There is much between the President of Serbia, Slobodan Milosevic and the President of what likes to be called Republic of Srpska, Dr. Radovan Karadzic. The differences commence at the very way they look: Milosevic is buttoned up like any laywer or a bankar, and Dr. Karadzic is dishevelled like any psychiatrist or a poet. Neither are their political beliefs the same: the first is an atheist, a socialist, a leftist, and the other is none of that. Their styles of ruling are also different: Slobodan Milosevic addressed the deputies in the Parliament of his state only a few times (for formal reasons mainly) - Dr. Radovan Karadzic, on the contrary, failed to appear at the sessions of his deputies just a few times. Further on, while each public appearance of the Serbian President, being more than rare, becomes a special event for the media, it is difficult to determine who the leader of Bosnian Serbs did not give an interview to in just a single day. Finally, judging by the public diary of Mirjana Markovic, the wife of President Milosevic, one may get the impression that she is by no means a fan of Dr. Karadzic; what Mrs. Karadzic thinks about the Serbian President, is a mystery. And yet, there is a lot these two Serbian leaders have in common. For instance, they both like Russian malcontents and opponents - Milosevic the likes of the former deputies of Hazbulatov and Rutskoi, while writers-machinegunmen such as Edward Limonov or the ultra-rightist Vladimir Zirinovski suit Dr Karadzic better. They also both like all the Greeks in power very much, so much, that although they are the men infamous for having dissolved Yugoslavia and Bosnia&Herzegovina, they offered Greeks a conferderation. But, more than anythiong else, they both love Serbs, but Serbs in a single state, whatever it may take, and whatever the cost may be (the sanctions, the world record in hyperinflation, misery and empoverishment), and when it comes to that, their relations, regardless of all the differences, were harmonious for a long time, simply brotherly.

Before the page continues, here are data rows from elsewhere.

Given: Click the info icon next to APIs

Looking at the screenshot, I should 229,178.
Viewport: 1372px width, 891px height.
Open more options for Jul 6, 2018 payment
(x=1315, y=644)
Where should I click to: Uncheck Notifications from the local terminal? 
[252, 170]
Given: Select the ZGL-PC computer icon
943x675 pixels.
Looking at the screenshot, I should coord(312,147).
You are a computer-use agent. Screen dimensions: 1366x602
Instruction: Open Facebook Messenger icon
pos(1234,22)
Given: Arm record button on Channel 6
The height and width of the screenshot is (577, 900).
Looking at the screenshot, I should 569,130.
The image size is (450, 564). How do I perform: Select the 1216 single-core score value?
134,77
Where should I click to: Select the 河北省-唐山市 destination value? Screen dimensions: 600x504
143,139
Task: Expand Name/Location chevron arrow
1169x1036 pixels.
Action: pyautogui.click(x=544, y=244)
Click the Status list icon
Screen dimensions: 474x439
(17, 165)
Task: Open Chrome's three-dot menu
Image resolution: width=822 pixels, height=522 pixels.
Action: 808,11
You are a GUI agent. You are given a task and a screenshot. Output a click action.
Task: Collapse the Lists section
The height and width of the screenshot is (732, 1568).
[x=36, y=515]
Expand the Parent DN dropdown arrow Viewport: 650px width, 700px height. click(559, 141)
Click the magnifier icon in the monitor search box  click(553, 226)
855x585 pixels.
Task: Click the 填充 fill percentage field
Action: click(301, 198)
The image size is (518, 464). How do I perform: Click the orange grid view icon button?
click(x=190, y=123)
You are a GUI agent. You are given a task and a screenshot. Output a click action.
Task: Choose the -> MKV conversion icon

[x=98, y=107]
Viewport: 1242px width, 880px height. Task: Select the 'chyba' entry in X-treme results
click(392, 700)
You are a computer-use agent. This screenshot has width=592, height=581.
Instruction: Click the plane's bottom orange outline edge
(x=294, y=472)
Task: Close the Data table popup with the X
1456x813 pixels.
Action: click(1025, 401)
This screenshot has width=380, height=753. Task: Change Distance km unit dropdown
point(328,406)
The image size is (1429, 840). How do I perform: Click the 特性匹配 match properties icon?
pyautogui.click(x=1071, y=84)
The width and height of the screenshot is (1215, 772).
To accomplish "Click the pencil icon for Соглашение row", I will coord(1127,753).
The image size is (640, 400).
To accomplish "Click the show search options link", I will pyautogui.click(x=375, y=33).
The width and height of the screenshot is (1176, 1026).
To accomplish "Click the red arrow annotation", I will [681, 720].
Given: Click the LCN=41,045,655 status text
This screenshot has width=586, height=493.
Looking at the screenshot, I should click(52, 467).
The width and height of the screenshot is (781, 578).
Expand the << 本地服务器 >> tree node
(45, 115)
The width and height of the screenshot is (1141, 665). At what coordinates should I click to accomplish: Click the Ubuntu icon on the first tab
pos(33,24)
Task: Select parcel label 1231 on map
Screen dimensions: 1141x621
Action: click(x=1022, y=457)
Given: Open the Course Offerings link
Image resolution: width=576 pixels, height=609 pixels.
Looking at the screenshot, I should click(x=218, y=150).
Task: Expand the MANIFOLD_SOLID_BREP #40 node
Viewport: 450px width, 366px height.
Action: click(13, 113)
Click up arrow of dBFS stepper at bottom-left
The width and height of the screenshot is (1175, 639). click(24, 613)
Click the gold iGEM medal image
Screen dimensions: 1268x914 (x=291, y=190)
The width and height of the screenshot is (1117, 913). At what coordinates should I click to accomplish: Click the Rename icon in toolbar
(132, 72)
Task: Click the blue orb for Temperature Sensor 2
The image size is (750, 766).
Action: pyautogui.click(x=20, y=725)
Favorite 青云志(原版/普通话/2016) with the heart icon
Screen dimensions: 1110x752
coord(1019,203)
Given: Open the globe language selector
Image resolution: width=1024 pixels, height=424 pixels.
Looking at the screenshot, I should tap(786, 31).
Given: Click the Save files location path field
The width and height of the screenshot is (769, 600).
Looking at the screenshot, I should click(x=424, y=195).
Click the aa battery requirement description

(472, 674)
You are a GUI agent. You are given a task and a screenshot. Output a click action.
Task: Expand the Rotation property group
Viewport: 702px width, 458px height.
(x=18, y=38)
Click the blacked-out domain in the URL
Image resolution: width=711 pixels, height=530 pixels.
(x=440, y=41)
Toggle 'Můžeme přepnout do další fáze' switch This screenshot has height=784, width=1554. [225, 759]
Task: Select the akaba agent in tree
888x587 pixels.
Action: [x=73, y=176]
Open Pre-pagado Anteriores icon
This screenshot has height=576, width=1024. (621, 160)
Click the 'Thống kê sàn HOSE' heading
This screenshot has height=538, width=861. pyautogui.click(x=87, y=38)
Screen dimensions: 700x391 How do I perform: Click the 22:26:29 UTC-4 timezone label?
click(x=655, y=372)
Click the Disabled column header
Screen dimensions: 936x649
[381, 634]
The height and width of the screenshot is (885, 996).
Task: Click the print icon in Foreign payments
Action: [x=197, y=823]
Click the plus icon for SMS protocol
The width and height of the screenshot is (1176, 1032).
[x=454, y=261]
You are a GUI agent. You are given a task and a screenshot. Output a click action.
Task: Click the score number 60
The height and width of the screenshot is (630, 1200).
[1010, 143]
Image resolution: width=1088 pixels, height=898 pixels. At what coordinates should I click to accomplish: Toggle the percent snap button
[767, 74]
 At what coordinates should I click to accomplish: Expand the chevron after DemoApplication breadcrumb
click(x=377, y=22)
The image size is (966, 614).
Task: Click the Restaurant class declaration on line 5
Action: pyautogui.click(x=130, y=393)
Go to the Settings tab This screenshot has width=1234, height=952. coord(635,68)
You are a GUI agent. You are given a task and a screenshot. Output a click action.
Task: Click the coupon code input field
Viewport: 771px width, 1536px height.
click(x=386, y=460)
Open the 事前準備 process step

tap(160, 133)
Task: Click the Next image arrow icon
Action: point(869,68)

And yet, the mentioned unification is taking excessively too much time, and money-bags are no brothers, and that goes for Serbian money bags, too, especially because they are growing thinner and thinner. Milosevic is by now ready to legalize what has been accomplished and at least ease the sanctions; if necessary, he will sacrifice the twenty per cent of the territory controlled by Bosnian Serbs the world demands from him. Dr. Karadzic knows it only too well, just as he knows that such an outcome would make a winner out of the Serbian President, but that it would seriously question his own political survival; he would be the one, and not Milosevic, who would have to deal with revolts of those "sold out" from Ozren, Kupres, or Jajce; he would be the one who would have to answer for abondoning the "sacred Serbian land" so much blood was shed for... Besides all that, being a president for two years has become sweet, why should Dr. Karadzic withdraw only for the benefit of further strengthening Milosevic's position. Therefore, are they beginning to get in one another's way, and is settling of accounts between the two to be expected?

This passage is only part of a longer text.